----- Data under study -----

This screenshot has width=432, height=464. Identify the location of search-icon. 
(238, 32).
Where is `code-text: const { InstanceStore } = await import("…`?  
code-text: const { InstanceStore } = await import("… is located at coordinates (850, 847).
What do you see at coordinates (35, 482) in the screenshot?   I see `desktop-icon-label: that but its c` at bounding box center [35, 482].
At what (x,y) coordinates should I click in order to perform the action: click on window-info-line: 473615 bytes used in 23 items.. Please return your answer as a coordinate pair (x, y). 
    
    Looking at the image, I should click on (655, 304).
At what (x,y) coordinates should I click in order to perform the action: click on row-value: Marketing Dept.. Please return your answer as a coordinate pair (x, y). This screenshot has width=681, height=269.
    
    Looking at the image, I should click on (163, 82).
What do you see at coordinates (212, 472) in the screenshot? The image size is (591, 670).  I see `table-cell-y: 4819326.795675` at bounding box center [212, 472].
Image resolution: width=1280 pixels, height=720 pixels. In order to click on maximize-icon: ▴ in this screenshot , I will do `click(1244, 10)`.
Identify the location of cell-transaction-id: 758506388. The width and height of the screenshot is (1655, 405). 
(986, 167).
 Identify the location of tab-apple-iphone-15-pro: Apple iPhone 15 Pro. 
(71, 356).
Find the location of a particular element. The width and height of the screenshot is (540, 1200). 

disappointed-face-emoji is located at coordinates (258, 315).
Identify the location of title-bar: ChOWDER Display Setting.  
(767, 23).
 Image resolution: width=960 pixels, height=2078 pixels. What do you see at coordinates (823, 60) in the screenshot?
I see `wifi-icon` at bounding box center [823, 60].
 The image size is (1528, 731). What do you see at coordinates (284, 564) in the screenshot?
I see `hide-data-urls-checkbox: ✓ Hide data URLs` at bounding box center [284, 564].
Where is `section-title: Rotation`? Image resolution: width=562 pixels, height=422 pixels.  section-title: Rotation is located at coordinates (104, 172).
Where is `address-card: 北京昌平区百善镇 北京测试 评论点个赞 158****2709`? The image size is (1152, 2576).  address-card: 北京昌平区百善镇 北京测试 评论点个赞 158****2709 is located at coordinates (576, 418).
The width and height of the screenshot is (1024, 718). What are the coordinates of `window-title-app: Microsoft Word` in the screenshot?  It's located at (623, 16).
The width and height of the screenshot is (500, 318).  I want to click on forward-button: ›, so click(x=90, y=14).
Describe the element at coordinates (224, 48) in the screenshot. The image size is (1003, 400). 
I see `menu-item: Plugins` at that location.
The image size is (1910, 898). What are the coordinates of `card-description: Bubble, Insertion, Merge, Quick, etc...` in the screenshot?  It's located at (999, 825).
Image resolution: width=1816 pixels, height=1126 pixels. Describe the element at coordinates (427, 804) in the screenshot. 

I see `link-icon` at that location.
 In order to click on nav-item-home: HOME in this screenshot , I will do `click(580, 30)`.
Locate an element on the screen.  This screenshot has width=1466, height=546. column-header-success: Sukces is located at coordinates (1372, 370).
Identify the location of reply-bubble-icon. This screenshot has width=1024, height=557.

-----

• **What is needed**
Reproduce the items starting at the line containing "Identify the location of cell-transaction-id: 758506388." and ending at the line containing "center [284, 564].", with "Identify the location of" swapped for "Determine the position of" and nothing else altered.

• **Written reply**
Determine the position of cell-transaction-id: 758506388. The width and height of the screenshot is (1655, 405). 
(986, 167).
 Determine the position of tab-apple-iphone-15-pro: Apple iPhone 15 Pro. 
(71, 356).
Find the location of a particular element. The width and height of the screenshot is (540, 1200). 

disappointed-face-emoji is located at coordinates (258, 315).
Determine the position of title-bar: ChOWDER Display Setting.  
(767, 23).
 Image resolution: width=960 pixels, height=2078 pixels. What do you see at coordinates (823, 60) in the screenshot?
I see `wifi-icon` at bounding box center [823, 60].
 The image size is (1528, 731). What do you see at coordinates (284, 564) in the screenshot?
I see `hide-data-urls-checkbox: ✓ Hide data URLs` at bounding box center [284, 564].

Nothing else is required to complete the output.